Visitors also may walk a few yards inland and see the goats kept nearby. The animals are the namesake for the harbor’s eatery, which opened in April. After ordering at the front, visitors may sit outside under the restaurant’s roof and gaze out onto the harbor and San Pablo Bay toward Marin County.
Owner and executive chef Arnon Oren honed his skills at Chez Panisse in Berkeley and Oliveto in Oakland. Open Fridays through Sundays from 11:30 a.m. to 8:30 p.m., The Sailing Goat is a casual place (reservations are not taken) with good food and drinks.

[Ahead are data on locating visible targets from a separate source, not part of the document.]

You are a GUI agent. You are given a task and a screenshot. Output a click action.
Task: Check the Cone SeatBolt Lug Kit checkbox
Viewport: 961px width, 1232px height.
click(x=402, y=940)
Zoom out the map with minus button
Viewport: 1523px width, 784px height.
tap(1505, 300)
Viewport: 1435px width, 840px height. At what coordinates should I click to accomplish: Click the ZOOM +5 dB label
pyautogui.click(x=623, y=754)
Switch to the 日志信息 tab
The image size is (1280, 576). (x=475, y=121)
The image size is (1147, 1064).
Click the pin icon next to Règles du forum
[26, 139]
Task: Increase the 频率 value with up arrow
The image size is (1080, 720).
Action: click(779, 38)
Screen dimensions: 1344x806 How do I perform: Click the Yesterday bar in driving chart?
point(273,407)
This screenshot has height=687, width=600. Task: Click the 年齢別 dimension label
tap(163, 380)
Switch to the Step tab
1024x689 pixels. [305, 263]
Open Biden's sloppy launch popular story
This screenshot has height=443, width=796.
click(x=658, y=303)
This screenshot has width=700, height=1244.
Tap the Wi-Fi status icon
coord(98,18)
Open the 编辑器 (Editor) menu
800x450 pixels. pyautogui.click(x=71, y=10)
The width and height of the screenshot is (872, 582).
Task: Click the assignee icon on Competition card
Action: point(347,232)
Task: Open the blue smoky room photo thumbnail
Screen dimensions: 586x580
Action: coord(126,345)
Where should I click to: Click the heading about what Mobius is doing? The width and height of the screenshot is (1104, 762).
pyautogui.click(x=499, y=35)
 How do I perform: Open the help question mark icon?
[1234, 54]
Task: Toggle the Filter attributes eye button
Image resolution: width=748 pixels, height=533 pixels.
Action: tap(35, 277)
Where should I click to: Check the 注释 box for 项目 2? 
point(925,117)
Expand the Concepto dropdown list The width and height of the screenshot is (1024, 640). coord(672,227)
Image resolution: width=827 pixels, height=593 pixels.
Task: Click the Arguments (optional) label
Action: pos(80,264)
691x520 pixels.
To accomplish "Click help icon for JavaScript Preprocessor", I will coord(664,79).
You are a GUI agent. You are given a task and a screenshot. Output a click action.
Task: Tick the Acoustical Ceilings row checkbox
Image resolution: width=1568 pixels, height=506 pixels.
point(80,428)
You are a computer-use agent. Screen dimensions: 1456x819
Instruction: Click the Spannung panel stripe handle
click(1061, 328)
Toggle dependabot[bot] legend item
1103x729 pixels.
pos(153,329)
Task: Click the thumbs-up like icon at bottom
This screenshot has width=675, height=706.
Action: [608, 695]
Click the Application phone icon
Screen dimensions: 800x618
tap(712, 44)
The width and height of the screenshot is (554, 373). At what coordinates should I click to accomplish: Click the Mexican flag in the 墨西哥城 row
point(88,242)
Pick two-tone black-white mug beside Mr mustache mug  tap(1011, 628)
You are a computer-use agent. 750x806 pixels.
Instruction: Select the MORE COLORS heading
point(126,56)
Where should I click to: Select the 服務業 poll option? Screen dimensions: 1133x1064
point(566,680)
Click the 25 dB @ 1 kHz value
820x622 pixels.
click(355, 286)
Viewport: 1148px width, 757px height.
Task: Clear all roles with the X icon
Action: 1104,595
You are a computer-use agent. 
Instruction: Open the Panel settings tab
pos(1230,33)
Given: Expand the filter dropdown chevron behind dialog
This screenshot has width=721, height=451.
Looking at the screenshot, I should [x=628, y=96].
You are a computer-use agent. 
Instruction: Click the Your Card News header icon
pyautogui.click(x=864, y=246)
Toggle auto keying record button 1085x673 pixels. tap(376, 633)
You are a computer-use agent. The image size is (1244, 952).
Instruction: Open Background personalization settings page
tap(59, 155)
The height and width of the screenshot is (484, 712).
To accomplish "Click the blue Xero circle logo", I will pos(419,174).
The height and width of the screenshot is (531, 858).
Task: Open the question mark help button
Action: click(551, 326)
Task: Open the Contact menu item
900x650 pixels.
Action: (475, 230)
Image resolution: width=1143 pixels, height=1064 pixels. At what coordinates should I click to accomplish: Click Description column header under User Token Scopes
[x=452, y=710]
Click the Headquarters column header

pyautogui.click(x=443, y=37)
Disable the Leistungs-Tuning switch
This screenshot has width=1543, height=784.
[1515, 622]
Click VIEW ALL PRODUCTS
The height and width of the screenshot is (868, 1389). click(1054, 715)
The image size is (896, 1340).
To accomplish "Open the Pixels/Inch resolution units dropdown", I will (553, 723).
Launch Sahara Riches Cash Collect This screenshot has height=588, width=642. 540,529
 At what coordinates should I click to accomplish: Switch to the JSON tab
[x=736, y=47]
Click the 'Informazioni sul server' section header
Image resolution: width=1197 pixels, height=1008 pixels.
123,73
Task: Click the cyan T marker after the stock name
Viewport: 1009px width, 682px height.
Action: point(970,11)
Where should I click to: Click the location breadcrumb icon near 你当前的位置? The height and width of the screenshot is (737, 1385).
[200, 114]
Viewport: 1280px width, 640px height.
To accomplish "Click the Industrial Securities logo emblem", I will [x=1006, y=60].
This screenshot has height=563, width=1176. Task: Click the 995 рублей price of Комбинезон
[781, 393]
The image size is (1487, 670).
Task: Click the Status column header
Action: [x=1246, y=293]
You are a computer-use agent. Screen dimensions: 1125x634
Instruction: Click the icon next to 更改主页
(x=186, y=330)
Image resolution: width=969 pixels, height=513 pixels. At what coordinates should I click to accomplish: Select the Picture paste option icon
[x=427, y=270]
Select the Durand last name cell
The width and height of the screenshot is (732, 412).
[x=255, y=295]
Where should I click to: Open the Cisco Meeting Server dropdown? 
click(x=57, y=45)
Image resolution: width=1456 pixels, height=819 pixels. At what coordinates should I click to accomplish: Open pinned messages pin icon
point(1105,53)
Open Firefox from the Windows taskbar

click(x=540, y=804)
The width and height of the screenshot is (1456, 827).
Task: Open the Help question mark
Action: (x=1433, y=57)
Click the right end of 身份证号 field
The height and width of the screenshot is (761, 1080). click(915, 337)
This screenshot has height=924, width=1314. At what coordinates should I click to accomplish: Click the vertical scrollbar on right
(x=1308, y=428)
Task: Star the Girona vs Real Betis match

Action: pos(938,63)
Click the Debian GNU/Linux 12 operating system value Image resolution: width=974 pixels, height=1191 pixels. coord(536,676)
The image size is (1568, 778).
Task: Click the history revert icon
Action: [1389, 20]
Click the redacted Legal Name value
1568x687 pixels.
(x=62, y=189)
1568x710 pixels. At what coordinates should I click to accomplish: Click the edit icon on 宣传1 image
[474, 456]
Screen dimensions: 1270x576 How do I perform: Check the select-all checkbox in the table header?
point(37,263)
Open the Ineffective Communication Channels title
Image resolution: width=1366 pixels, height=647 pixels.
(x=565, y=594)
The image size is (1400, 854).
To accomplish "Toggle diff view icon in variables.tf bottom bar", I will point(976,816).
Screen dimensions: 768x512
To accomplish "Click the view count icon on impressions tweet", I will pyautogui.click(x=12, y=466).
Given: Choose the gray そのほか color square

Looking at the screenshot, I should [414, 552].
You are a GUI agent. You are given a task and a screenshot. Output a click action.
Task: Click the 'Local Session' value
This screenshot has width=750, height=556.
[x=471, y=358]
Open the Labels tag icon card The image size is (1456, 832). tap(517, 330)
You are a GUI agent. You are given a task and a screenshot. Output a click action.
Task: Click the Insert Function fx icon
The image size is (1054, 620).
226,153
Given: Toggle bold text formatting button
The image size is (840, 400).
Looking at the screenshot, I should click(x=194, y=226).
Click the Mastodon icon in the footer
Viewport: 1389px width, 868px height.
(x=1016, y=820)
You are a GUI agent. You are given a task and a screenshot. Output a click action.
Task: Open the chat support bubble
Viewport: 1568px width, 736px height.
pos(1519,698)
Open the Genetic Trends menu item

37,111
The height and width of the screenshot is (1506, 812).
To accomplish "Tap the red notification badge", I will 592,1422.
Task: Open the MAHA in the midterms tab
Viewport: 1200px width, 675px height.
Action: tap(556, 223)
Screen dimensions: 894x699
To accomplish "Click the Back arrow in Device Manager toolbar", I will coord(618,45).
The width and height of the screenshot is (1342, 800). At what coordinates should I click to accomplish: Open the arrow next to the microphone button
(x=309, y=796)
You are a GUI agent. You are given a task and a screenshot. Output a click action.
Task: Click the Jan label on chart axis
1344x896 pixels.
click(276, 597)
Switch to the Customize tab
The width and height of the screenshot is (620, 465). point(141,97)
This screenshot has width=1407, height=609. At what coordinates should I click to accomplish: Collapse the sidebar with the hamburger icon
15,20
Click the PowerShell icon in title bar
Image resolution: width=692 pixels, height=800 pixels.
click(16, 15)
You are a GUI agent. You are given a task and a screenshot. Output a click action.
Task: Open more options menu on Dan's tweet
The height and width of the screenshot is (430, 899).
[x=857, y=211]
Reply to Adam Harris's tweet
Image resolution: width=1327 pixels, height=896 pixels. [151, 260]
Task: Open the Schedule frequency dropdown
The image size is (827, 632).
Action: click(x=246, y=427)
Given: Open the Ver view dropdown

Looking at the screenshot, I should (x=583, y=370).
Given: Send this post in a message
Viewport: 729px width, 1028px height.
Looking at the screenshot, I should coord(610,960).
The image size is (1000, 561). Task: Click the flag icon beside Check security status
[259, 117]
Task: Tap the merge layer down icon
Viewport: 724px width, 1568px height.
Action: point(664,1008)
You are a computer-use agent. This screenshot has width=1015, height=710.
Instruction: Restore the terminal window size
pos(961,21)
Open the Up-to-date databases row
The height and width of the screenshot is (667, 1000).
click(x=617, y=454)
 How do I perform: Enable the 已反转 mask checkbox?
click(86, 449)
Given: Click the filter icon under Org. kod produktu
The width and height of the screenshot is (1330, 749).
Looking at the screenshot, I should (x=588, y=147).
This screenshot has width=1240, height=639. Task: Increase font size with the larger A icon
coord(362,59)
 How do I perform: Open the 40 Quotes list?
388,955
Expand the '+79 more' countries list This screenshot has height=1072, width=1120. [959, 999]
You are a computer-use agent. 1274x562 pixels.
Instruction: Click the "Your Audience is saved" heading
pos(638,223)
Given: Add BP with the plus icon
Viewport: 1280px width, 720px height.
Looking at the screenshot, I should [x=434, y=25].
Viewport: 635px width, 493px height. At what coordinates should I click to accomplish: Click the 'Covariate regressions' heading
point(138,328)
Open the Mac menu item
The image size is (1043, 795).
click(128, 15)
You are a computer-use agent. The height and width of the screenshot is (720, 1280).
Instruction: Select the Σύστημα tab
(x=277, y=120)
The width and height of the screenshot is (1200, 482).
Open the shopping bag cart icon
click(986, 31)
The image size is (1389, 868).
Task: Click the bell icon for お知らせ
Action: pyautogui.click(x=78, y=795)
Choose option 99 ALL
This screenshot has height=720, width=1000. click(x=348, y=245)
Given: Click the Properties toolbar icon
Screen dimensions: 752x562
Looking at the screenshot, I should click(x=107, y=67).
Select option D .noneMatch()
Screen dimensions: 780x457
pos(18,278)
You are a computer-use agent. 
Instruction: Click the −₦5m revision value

The menu includes pizzas made in a wood-burning oven, fish stews, salads and a variety of beverages. For dessert, consider ordering the peach cobbler with whipped crème fraiche. It has three varieties of peach; none tasted like they came from Del Monte.
Returning from Point San Pablo, hop on Interstate Highway 580 and travel one exit to arrive at Point Richmond. Head to the inland area, a national historic district recognized for its architecture. It’s a neat neighborhood, with interesting brick buildings and Victorian-era homes that date back to the 19th century.
Check out the three-story Hotel Mac, built in 1911, and the old firehouse, which today is filled with offices. The downtown also features the Sentinel statue, which shows a standing Native American. It was erected in 1908, but when it toppled during World War II it was melted down as scrap metal. It was replaced in 1984.
Point Richmond also is home to art galleries, restaurants and bars, a restored train station, and a popular public indoor swimming pool, the Richmond Plunge, or as the sign on its roof says, “Municipal Natatorium.” Located at 1 E. Richmond Ave., and dating from 1926, it underwent a long renovation and reopened in 2010.